(Collected data)
──────────────────────────────

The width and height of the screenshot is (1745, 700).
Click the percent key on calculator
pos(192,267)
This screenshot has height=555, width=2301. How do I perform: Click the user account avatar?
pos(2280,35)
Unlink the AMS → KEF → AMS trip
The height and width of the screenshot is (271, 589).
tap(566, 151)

──────────────────────────────

DIRECTIONS: If a line appears above, it belongs in your answer, printed exactly.

YOUR SOLUTION:
The width and height of the screenshot is (1745, 700).
Click the percent key on calculator
pos(192,267)
This screenshot has height=555, width=2301. How do I perform: Click the user account avatar?
pos(2280,35)
Unlink the AMS → KEF → AMS trip
The height and width of the screenshot is (271, 589).
tap(566, 151)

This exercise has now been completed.